Follower S1's specific data recovery process

Insert picture description here

  • After follower S1 recovers, after receiving the heartbeat of leader S4 for the first time, he finds that the leader's tenure number 4 is greater than his local passed tenure number 3, and he will change his passed tenure number to 4 (later Only accept requests that are greater than or equal to the tenure number of 4), and follower S1 finds that its log is inconsistent with the leader S4, then the follower will refuse to receive new log replication and return a failure message to the leader.
  • At this time, the heartbeat message of the leader S4 contains the message of its current local latest log. For example <最新的日志ID为6, 最新的日志的任期编号为4>, if there is , under normal circumstances, if the follower's local log is the latest log <最新的日志ID为6, 最新的日志的任期编号为4>, then it will respond to the heartbeat request normally. But for example, the follower S1 node does this When the previous item of the log pointer (that is, the latest log position) is empty and the log message at the corresponding position of the leader is inconsistent, a failure message will be sent back to the leader (如下图2.2).
  • After the leader receives the failure message, it will decrement the log reading pointer of node S1, for example, the log ID is 4, and then node S1 still finds that the previous item of the log pointer is empty at this time and corresponds to the position of the leader. The log message is still inconsistent, and a failure message is returned to the leader. After the leader receives it, the log reading pointer of S1 is decremented, and now it is decremented to 3. (如下图2.3)But the previous item of the log pointer corresponds to the leader's log If the messages are consistent, a success message will be returned to the leader S4
  • After that, the leader will start to overwrite and restore the log data of follower S1 from log pointer 3, but only one log will be restored per heartbeat.After 4 heartbeats, the data of S1 will eventually be restored.

Figure 2.2
Figure 1.1

Figure 2.3
Insert picture description here

5.3 Nodes with low log integrity become candidates

  • Another principle of Raft is 数据完整性原则that only candidates with high data integrity can become leaders, because the leader is responsible for data recovery. An election request from a candidate with low data integrity will be rejected.
  • For example, because S1 was previously hung up, the local log data was missing two pieces. It happened to be a candidate to initiate a round of voting requests. After receiving it, the followers found that the data integrity was lower than their own and rejected the election request of the S1 node. , And update the locally guaranteed arbitrary number to 3

Insert picture description here
Insert picture description here

5.4 Network partition problem

  • As shown in the figure, due to the network partition of the cluster, node AB and node CDE cannot communicate. Node CDE cannot receive the heartbeat message of leader B, once the countdown ends, it will start to elect a new leader. For example, node C has more than 3 votes Half of them became leaders and increased their term number to 2. At this point, there are two leaders in the Raft cluster.

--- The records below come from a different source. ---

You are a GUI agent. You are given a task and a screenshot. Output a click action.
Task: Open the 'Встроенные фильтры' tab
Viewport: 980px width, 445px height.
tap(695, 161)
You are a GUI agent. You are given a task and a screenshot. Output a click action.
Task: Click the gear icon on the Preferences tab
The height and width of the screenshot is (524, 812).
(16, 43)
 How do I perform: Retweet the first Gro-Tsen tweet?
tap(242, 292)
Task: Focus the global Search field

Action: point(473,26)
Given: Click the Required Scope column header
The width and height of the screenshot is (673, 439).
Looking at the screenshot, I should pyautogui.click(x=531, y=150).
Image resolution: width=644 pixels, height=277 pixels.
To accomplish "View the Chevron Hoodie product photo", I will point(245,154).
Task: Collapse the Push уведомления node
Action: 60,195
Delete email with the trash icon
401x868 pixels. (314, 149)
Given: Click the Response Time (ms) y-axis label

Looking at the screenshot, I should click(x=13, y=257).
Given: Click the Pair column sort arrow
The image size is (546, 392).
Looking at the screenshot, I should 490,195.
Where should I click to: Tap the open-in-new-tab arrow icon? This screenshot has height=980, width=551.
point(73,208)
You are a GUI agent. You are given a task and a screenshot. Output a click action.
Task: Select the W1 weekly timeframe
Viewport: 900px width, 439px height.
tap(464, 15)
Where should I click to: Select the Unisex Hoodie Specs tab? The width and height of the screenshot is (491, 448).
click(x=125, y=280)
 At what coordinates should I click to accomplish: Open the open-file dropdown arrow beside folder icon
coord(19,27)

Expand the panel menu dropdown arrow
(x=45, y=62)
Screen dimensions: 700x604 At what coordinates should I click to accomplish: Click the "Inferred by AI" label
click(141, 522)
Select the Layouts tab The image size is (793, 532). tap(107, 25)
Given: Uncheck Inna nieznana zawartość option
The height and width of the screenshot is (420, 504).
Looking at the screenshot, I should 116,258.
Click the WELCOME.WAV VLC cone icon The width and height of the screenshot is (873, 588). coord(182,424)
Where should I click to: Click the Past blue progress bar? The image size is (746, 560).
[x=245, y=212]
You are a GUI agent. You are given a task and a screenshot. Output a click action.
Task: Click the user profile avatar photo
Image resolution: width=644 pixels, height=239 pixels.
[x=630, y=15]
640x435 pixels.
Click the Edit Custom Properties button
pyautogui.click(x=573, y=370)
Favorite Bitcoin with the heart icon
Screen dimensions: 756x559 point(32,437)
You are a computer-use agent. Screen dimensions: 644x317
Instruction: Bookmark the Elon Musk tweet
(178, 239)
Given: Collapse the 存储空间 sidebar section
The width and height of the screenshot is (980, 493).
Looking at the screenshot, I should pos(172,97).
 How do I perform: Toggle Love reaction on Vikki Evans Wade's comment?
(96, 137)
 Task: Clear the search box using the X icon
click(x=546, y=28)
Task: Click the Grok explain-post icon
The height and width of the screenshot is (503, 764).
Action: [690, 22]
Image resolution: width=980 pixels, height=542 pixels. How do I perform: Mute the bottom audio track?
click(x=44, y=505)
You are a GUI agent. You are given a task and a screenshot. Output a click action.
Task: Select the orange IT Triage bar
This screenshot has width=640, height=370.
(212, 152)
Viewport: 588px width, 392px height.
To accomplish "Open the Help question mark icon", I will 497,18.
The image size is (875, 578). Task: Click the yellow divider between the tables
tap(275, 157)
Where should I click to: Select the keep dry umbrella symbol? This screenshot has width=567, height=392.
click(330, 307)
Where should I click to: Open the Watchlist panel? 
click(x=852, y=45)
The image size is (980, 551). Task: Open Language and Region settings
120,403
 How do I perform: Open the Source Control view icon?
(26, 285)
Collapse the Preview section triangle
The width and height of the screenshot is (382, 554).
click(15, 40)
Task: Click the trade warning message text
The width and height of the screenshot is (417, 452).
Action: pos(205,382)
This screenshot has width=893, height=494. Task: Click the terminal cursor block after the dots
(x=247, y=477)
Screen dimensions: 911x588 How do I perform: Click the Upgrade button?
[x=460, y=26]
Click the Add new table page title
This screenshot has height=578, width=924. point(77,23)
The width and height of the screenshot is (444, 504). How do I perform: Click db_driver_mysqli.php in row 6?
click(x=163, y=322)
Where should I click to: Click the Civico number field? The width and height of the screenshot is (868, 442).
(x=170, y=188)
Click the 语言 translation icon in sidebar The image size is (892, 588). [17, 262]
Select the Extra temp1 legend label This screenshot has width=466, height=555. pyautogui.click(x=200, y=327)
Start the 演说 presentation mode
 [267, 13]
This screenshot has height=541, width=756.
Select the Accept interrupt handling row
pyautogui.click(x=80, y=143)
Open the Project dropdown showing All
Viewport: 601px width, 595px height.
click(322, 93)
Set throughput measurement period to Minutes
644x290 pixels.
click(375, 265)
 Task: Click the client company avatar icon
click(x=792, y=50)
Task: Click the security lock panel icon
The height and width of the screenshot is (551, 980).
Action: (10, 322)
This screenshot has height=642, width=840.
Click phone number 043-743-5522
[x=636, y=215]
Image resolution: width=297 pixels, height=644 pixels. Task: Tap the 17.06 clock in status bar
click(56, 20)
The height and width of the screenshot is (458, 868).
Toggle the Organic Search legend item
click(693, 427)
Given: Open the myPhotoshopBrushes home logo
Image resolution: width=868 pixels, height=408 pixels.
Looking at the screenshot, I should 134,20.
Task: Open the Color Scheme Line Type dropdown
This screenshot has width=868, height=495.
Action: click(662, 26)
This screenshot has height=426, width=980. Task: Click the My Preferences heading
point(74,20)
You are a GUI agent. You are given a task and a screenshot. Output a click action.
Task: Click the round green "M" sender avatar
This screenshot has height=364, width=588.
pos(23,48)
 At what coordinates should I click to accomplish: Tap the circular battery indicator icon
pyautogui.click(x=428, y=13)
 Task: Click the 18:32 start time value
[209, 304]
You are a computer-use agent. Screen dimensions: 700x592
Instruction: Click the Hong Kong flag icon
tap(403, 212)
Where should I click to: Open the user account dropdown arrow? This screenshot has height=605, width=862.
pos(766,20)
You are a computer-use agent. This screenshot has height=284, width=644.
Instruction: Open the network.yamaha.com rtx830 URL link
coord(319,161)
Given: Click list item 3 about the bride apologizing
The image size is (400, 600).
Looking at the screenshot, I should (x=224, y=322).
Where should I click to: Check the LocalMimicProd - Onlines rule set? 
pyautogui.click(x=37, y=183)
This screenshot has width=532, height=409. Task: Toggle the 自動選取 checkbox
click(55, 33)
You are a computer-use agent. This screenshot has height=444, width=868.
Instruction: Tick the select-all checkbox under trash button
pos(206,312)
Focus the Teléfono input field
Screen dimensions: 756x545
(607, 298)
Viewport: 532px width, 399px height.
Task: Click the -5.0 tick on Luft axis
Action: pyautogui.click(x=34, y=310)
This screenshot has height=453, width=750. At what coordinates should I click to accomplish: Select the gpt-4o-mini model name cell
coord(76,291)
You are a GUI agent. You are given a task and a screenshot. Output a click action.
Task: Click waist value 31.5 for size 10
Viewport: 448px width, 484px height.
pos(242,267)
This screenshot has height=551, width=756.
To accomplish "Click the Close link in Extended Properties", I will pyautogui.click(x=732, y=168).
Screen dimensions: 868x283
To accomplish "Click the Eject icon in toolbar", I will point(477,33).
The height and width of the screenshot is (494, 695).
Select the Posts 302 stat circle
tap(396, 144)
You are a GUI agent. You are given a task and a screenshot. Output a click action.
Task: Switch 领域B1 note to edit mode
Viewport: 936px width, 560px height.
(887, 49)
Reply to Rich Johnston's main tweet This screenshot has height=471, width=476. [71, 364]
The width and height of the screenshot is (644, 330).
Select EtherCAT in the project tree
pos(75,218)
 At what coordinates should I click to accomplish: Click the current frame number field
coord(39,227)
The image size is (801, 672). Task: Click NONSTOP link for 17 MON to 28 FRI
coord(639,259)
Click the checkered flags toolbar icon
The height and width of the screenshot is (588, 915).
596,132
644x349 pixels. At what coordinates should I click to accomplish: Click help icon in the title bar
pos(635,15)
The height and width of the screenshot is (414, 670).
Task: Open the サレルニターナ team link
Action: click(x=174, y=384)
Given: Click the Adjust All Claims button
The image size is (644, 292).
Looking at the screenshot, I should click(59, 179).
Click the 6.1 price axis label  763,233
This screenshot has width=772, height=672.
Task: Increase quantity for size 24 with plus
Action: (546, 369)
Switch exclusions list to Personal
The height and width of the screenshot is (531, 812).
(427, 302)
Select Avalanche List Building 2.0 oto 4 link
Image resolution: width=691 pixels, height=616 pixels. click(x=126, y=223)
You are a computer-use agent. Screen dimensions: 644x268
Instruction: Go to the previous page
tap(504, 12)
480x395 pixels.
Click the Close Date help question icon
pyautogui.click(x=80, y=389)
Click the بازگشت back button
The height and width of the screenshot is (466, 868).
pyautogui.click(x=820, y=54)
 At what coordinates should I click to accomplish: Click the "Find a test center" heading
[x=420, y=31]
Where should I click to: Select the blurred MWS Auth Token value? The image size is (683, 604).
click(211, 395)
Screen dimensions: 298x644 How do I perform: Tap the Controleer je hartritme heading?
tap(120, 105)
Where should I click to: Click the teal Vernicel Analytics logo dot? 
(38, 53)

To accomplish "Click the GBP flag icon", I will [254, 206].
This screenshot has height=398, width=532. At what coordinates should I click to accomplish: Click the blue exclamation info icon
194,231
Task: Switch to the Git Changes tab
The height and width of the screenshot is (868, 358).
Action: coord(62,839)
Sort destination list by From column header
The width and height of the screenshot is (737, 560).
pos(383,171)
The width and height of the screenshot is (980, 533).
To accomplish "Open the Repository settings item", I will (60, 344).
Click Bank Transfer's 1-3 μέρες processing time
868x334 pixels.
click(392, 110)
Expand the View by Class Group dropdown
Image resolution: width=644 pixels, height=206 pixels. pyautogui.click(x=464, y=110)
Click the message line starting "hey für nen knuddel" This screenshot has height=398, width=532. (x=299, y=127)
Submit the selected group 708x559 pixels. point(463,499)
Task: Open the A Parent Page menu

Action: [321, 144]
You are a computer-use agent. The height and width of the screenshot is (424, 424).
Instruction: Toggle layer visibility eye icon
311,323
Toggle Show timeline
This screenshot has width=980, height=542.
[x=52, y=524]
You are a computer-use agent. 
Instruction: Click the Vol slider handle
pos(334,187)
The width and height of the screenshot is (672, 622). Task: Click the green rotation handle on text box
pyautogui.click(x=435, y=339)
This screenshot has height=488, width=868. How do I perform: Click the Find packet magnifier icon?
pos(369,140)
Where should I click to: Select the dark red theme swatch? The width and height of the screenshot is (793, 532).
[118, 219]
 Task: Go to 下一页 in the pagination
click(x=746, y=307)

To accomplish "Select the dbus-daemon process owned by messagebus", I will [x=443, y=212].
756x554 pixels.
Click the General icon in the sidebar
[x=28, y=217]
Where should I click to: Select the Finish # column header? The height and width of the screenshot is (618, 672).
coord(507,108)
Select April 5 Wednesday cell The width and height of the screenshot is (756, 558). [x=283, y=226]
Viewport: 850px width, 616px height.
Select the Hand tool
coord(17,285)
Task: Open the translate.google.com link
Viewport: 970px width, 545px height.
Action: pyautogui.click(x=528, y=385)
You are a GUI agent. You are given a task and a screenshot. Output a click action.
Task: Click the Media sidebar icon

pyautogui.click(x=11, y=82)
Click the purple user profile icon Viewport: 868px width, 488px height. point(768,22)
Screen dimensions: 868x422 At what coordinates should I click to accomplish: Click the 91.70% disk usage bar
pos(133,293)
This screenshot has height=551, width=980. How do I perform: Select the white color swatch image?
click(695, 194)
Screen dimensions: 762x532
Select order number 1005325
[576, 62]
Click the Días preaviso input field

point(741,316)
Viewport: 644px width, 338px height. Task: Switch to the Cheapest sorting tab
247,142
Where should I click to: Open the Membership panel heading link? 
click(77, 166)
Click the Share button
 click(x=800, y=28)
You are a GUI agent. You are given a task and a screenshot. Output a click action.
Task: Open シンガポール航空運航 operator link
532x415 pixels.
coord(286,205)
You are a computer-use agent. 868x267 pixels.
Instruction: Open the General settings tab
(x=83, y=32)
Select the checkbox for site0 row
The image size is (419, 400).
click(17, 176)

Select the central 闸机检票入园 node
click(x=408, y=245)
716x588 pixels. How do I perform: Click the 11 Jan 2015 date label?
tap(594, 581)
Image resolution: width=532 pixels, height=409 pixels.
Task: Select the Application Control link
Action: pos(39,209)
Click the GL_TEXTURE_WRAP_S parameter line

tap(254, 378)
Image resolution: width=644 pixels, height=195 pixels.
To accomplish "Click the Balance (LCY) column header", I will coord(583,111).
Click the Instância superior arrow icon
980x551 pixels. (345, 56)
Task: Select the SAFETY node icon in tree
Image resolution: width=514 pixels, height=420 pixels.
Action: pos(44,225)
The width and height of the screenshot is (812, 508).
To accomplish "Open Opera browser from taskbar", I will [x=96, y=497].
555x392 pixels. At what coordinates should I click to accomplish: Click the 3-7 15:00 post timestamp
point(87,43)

This violates the principle that Raft has only one leader.
    Insert picture description here
  • At this time, the client first 写请求set 3submits to leader B of the lower partition, and then leader B sends a log copy request to other nodes, but only node C receives and writes to the local log but does not submit. Leader B receives 2 There are no more than half of the successful write requests, so leader B returns the write failure to the client
  • At this time, another client 写请求set 3submitted it to the leader C of the upper partition. In the end, the leader C's log replication request received a response from more than half of the nodes. It first submitted its log, and then returned the write success to the client, and then notified the others. The node submits the log.
  • At this time, after the network partition is restored, leader C receives the message from leader B, because leader B’s term number 2 is less than himself, so it doesn’t process it. On the contrary, leader B receives the message from leader C because of leader C’s term number It is greater than itself, so leader B will automatically be demoted to follower, and then follow 5.2小节的数据恢复原理the follower B to leader C as the main log data recovery.
    Insert picture description here

5.5 Membership change issues

  • The change in the number of nodes in the Raft cluster may result in different judgments on the total number of nodes in the cluster under the new and old configurations. In the end, each node 半数以上原则判断出现问题.may have a dual-leader problem, just like the network partition. And Raft passed 单节点变更(single-server changes), To solve this problem

Single node change

  • For example, there used to be three nodes in the cluster, and now you need to expand the cluster to five nodes, you need to add one node at a time instead of adding two nodes at a time.
  • Because only one node is added and deleted at a time, there must be an intersection between the old and new configurations. The "majority" of the old configuration and the "majority" of the new configuration will have a node that overlaps, and the old configuration will not exist at the same time And the new configuration 2 "majority. The core is to let everyone" maintain a consistent understanding of the majority"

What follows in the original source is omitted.